In summary that is what the seminal 2011 article on the idea of Collective Impact was saying: raise our ambitions and concentrate our efforts. And in Montreal they are well on their way to doing that - with a new collective funding of $22m they intend to transform places long term. Innovative funders in the UK have started talking in these terms too.
2. We have the know how
Many ingenious people have been working hard for years on pieces of the puzzle - highly specialized elements on some cases e.g. technology based frameworks for sustainable living, better designed services, new organizational structures and cultures … projects and community business ideas that can change places completely. We have a lot to work with.
In addition to individual tools, methods, ideas and projects there are several initiatives who have been working on larger systemic platform ideas - and we intend to work with these all these other initiatives, learning with them and making sure we bring together every ounce of available tried and testing thinking developing the Demonstration Neighborhood.
Examples of these platforms include PlaceLab, LabGov, Cities for People, The Young Foundation, Granby Workshop, Better Block, Sustainable Everyday Project, Lankelly Chase Foundation Afrikaanderwijk Collective, Bloomberg Mayor's Challenge, 100 Resilient Cities, Lloyds TSB Foundation for Scotland, Kresge Foundation .... and many others.
3. We need the melting pot to bring those ideas together
We have both the ideas and many highly developed individual elements - every single one of them we believe is incomplete taken in isolation. Put them together in one place and we could have a potent mixture of new ideas that could revolutionize how we organize ourselves for a really wonderful future. The Demonstration Neighborhood is how we bring this ideas together — fusing and bonding new methods and tools in a collaborative melting pot - working through the nuts and bolts, bringing to life a new emerging field. There is no other way to do this well except in a living context.
4. The concept is proving to be a talent magnet
Everyone I speak to wants to be involved in making this happen - either as a possible place, as an institutional knowledge partner, or as a team member ... people have even indicate that they are willing to uproot long term careers to be part of this project.
If you removed the funding element our experiences and conversations indicated that there isn’t a city in the UK (and perhaps elsewhere too) that wouldn’t jump at the opportunity of being the first Participatory City - and the degree to which that enthusiasm and optimism has been expressed to us tells us we are on the right track.

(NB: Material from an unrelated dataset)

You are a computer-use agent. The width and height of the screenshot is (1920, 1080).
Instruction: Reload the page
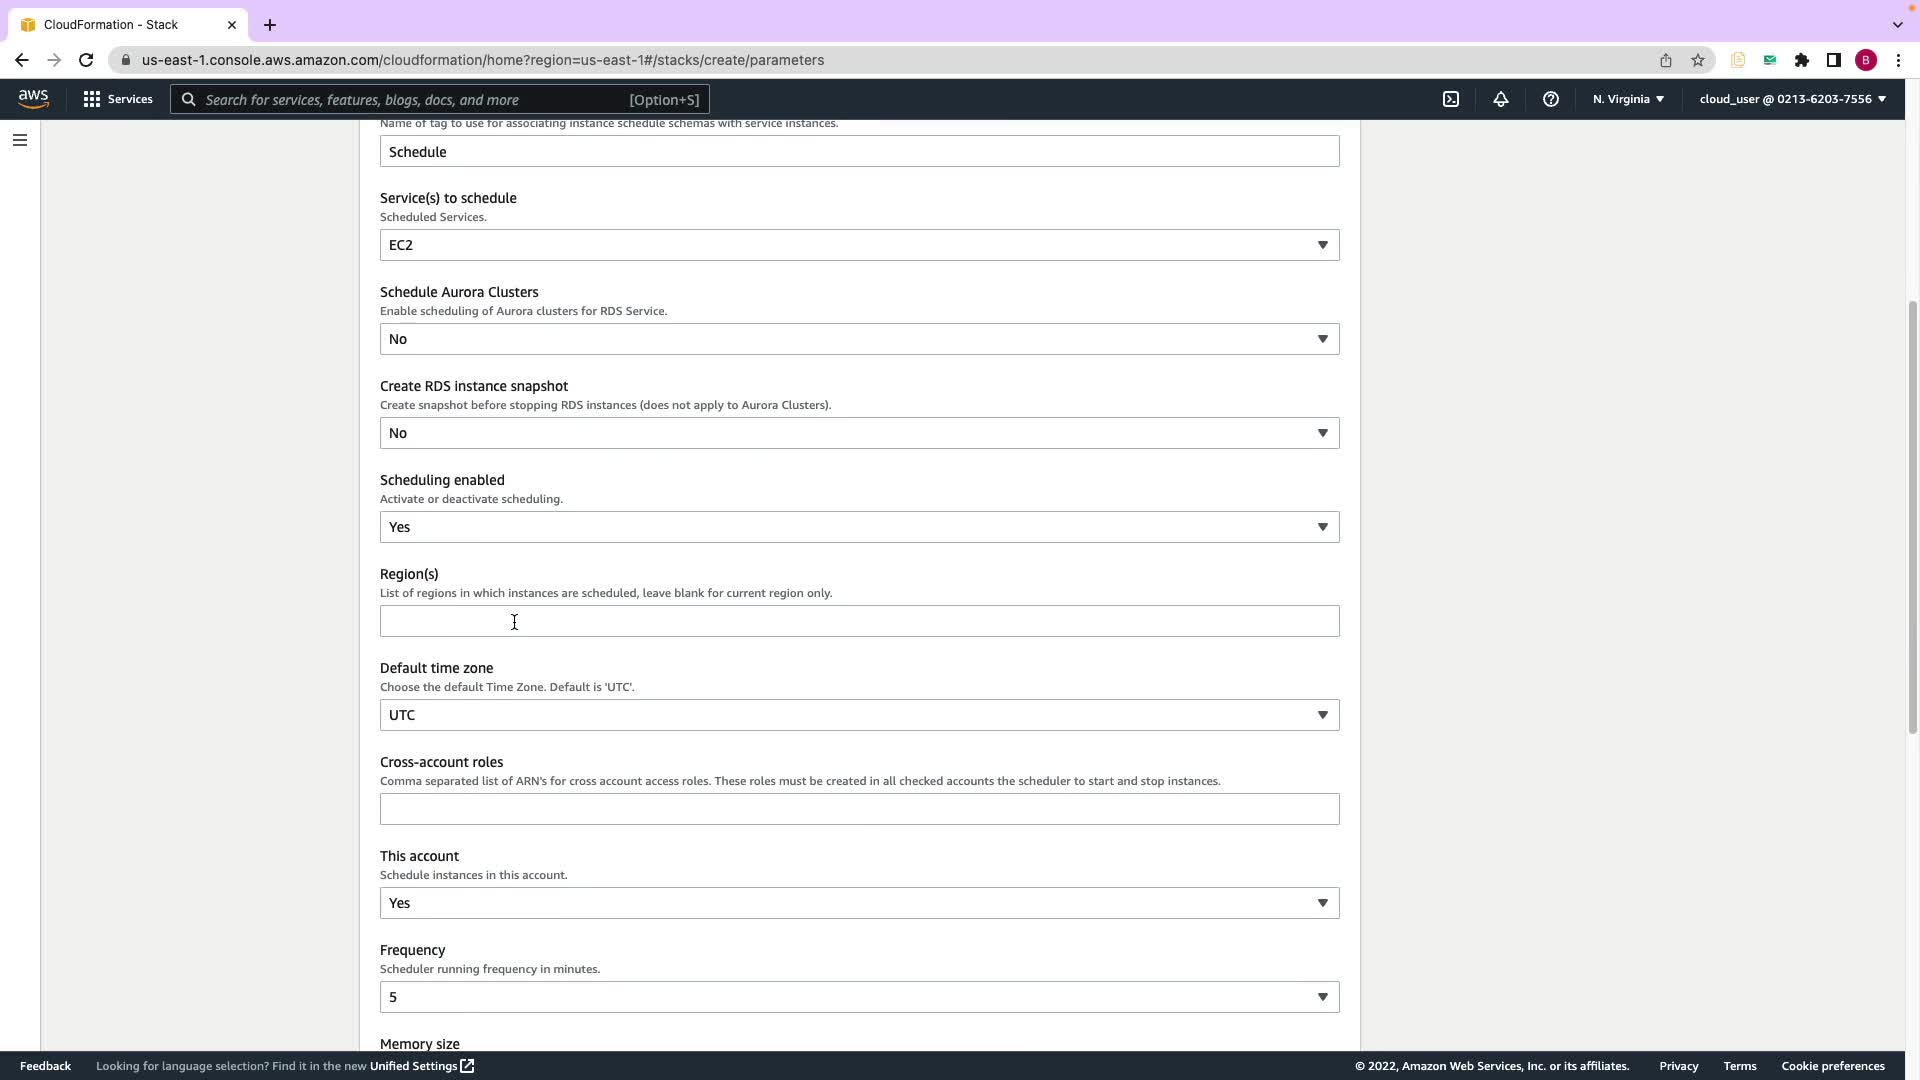pyautogui.click(x=86, y=60)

5. We need to show what is possible
How will we ever know if this positive future is possible if we don’t build it - somewhere? We have to show what is possible when we pool our ideas, resources and expertise, and we need to commit to it. On a visit to inspiring Bologna this month I had the good fortune to interview Luca Rizzo Nervo - one of the city's Deputy Mayors (thank you again Christian!). The city has recently changed their regulations to allow for more citizen activity through the Urban Commons. Their observation was that when the city was very active in a neighborhood the citizens were less active, and visa versa. Bologna leadership, like us, believe that building new infrastructures for greater collaboration between citizens - and between citizens and government - is the only way we can change places long term, and that participation is key to this. The current tug of war - citizens and government asking each other to do more and more - is not a collaboration - its an attempt at redistribution of limited financial resources, at worst an attempted redistribution of chores - rather than a genuine and creative effort to find new ways to bring the best together collaboratively.
Alex Steffen raised £75,000 on Kickstarter last week — for a live documentary series about reimagining the world of tomorrow. As Alex say’s ‘we can’t build what we can’t imagine’ … we would add to that ‘we can’t believe it unless we build it’.
And so I am sticking with it - it might take another 6 months for all the many pieces to come together - the place, the people… the resources - it could take another 18 months. But I’m committed … and enjoying every week meeting so many others who are feeling equally bold and equally excited about working on something that could have substantial impact.